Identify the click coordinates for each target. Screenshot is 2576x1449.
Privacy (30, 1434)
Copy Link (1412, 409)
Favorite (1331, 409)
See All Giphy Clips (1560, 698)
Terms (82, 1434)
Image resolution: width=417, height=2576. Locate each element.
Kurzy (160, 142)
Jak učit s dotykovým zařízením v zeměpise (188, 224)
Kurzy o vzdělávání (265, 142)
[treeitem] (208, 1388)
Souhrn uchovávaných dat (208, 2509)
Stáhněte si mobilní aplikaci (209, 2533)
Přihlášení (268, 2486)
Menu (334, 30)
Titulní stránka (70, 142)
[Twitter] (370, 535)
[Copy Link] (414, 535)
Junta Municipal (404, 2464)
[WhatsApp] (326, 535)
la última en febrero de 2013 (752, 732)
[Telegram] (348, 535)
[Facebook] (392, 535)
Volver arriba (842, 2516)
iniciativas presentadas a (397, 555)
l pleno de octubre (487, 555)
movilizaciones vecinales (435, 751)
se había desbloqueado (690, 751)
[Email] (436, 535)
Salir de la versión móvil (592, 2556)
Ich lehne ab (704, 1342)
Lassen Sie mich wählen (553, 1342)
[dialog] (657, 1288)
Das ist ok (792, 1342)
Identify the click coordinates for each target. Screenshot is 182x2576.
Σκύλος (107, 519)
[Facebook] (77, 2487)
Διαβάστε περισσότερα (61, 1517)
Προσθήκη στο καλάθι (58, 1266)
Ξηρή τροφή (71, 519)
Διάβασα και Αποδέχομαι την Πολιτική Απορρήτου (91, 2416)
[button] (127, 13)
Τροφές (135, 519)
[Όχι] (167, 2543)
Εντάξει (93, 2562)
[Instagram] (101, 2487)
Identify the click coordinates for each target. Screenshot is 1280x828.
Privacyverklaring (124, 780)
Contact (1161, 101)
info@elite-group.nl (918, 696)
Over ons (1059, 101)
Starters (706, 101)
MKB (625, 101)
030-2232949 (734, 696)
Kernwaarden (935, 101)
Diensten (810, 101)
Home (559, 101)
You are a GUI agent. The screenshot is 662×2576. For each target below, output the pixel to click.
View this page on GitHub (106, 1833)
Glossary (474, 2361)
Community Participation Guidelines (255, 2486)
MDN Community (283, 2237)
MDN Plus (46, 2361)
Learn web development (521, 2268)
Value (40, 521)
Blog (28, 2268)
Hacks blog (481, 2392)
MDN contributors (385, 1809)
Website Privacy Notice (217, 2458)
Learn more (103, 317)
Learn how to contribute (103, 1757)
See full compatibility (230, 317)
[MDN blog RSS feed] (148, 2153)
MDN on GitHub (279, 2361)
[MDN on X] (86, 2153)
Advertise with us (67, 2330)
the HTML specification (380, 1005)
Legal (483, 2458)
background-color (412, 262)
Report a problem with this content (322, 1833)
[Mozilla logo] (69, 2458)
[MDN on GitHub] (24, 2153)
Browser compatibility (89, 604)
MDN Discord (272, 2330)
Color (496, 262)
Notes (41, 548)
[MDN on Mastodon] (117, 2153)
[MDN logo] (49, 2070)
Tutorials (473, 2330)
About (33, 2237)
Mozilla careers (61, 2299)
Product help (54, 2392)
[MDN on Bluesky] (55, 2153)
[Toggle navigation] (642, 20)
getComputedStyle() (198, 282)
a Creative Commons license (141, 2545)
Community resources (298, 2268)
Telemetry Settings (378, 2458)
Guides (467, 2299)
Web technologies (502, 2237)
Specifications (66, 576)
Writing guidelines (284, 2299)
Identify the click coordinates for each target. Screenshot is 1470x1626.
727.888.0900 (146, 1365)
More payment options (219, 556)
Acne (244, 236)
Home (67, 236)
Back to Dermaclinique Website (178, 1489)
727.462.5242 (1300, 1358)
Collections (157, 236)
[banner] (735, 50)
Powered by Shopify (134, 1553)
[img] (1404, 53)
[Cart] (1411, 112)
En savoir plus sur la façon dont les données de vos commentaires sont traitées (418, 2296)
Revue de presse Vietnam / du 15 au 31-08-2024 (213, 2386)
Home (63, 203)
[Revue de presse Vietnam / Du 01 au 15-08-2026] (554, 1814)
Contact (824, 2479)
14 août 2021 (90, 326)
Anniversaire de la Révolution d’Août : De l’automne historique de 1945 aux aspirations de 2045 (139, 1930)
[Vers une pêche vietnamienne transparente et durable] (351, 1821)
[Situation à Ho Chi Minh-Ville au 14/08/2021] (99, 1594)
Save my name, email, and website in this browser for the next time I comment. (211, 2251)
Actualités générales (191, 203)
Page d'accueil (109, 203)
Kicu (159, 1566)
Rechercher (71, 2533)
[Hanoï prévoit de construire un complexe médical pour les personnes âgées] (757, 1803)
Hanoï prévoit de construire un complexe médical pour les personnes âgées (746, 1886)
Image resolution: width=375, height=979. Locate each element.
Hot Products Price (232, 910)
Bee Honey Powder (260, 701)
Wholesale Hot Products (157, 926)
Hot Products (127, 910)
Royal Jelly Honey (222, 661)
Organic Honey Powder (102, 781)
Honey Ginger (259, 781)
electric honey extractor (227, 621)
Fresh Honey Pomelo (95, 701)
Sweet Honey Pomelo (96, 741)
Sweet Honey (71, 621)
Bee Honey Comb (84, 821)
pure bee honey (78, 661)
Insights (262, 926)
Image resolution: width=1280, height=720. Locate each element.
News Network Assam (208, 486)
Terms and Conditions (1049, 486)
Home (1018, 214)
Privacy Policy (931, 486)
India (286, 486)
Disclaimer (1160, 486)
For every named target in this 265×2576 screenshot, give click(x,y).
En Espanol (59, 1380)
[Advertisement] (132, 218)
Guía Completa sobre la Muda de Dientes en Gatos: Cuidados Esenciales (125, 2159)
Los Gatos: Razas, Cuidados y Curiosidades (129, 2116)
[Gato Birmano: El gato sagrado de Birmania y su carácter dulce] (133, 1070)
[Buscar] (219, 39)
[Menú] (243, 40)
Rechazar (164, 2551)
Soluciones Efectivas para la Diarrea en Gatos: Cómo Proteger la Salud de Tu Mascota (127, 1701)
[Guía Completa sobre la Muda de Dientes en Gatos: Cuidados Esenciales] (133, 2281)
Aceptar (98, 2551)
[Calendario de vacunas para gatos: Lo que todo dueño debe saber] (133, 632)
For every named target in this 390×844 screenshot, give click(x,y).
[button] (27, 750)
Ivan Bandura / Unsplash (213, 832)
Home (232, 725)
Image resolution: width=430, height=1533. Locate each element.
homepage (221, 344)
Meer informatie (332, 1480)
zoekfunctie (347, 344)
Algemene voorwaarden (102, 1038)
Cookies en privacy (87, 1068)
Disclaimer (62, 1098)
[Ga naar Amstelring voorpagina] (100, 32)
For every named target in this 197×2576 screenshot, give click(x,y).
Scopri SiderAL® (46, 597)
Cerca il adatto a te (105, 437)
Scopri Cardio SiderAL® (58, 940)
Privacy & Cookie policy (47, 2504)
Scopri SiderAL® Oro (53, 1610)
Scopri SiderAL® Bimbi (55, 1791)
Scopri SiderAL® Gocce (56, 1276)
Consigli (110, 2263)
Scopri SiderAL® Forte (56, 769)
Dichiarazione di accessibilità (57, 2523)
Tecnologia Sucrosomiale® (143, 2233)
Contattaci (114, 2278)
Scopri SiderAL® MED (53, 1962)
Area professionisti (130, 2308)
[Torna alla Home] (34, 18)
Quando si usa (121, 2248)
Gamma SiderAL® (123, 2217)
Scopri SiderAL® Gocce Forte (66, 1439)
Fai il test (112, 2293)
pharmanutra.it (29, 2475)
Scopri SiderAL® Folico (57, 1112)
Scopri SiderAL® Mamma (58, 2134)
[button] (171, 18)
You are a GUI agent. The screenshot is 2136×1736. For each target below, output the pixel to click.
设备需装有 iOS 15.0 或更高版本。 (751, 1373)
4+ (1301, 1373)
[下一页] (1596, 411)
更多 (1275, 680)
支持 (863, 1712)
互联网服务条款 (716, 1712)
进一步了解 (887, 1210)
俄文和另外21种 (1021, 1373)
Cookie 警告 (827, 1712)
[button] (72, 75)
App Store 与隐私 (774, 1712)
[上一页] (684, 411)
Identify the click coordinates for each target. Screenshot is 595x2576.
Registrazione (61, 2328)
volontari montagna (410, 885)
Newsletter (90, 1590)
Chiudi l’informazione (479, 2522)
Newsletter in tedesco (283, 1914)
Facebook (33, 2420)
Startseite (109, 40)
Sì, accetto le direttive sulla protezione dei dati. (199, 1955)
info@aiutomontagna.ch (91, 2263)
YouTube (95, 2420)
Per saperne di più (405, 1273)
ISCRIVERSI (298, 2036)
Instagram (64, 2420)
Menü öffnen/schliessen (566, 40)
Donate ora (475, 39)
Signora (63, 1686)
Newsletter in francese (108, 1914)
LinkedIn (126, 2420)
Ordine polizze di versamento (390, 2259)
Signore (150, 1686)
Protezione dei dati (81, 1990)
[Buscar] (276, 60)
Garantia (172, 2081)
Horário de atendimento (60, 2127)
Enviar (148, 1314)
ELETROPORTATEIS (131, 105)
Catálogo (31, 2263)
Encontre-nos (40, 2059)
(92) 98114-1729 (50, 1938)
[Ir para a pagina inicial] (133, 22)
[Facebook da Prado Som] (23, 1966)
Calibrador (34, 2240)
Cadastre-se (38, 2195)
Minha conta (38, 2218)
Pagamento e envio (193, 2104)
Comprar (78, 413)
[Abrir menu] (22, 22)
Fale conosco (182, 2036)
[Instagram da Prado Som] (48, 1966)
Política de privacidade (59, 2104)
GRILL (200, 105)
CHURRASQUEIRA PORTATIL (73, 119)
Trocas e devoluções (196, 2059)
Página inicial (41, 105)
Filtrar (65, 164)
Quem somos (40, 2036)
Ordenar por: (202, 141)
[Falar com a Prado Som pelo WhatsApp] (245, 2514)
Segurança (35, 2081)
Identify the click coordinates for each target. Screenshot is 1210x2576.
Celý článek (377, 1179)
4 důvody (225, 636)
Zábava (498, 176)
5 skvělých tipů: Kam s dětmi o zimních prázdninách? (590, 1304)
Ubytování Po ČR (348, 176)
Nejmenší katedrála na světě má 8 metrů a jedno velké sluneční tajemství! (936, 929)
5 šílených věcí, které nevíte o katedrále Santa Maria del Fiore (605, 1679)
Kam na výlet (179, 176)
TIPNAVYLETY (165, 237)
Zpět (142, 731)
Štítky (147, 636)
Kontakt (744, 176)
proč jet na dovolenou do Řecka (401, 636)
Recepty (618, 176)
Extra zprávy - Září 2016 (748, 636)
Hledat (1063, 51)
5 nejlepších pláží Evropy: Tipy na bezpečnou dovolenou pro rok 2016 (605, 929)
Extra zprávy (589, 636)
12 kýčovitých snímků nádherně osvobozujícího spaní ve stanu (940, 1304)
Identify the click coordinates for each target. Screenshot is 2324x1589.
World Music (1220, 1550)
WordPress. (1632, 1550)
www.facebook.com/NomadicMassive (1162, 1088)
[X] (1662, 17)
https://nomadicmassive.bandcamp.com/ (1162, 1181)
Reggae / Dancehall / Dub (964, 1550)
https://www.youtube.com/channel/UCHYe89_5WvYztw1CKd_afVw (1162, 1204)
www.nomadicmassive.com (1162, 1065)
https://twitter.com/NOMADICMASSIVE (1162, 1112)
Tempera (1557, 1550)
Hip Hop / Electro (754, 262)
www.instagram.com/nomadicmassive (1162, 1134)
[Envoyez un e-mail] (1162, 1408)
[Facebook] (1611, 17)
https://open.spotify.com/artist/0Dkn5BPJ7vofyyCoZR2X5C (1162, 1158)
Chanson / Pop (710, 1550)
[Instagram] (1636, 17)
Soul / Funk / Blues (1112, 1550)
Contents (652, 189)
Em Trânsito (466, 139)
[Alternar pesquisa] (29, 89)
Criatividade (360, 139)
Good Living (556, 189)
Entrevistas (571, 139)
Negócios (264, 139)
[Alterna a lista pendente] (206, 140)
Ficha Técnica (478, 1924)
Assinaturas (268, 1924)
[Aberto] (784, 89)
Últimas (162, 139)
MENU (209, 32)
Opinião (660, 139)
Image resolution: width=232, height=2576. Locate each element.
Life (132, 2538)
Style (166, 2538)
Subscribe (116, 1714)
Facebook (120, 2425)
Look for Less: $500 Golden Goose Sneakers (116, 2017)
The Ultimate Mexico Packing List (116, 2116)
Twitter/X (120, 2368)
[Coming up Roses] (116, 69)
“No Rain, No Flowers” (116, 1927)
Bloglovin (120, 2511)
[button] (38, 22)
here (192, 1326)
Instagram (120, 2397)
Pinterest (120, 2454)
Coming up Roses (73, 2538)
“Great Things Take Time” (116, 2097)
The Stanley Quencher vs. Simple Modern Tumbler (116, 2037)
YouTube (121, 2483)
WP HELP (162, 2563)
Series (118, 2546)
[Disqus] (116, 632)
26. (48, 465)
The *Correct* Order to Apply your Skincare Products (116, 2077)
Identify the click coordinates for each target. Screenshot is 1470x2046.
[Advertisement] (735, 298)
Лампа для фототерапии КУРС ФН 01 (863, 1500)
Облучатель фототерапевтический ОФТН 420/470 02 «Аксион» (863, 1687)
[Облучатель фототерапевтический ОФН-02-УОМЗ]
***
# WHAT YOU ARE ASKED TO DO
Could you please copy the lines of the listing above exactly, from its first line through the line bearing "See full compatibility (230, 317)", and nothing more?

# EXERCISE RESULT
Identify the click coordinates for each target. Screenshot is 2576x1449.
Privacy (30, 1434)
Copy Link (1412, 409)
Favorite (1331, 409)
See All Giphy Clips (1560, 698)
Terms (82, 1434)
Image resolution: width=417, height=2576. Locate each element.
Kurzy (160, 142)
Jak učit s dotykovým zařízením v zeměpise (188, 224)
Kurzy o vzdělávání (265, 142)
[treeitem] (208, 1388)
Souhrn uchovávaných dat (208, 2509)
Stáhněte si mobilní aplikaci (209, 2533)
Přihlášení (268, 2486)
Menu (334, 30)
Titulní stránka (70, 142)
[Twitter] (370, 535)
[Copy Link] (414, 535)
Junta Municipal (404, 2464)
[WhatsApp] (326, 535)
la última en febrero de 2013 (752, 732)
[Telegram] (348, 535)
[Facebook] (392, 535)
Volver arriba (842, 2516)
iniciativas presentadas a (397, 555)
l pleno de octubre (487, 555)
movilizaciones vecinales (435, 751)
se había desbloqueado (690, 751)
[Email] (436, 535)
Salir de la versión móvil (592, 2556)
Ich lehne ab (704, 1342)
Lassen Sie mich wählen (553, 1342)
[dialog] (657, 1288)
Das ist ok (792, 1342)
Identify the click coordinates for each target. Screenshot is 182x2576.
Σκύλος (107, 519)
[Facebook] (77, 2487)
Διαβάστε περισσότερα (61, 1517)
Προσθήκη στο καλάθι (58, 1266)
Ξηρή τροφή (71, 519)
Διάβασα και Αποδέχομαι την Πολιτική Απορρήτου (91, 2416)
[button] (127, 13)
Τροφές (135, 519)
[Όχι] (167, 2543)
Εντάξει (93, 2562)
[Instagram] (101, 2487)
Identify the click coordinates for each target. Screenshot is 1280x828.
Privacyverklaring (124, 780)
Contact (1161, 101)
info@elite-group.nl (918, 696)
Over ons (1059, 101)
Starters (706, 101)
MKB (625, 101)
030-2232949 (734, 696)
Kernwaarden (935, 101)
Diensten (810, 101)
Home (559, 101)
You are a GUI agent. The screenshot is 662×2576. For each target below, output the pixel to click.
View this page on GitHub (106, 1833)
Glossary (474, 2361)
Community Participation Guidelines (255, 2486)
MDN Community (283, 2237)
MDN Plus (46, 2361)
Learn web development (521, 2268)
Value (40, 521)
Blog (28, 2268)
Hacks blog (481, 2392)
MDN contributors (385, 1809)
Website Privacy Notice (217, 2458)
Learn more (103, 317)
Learn how to contribute (103, 1757)
See full compatibility (230, 317)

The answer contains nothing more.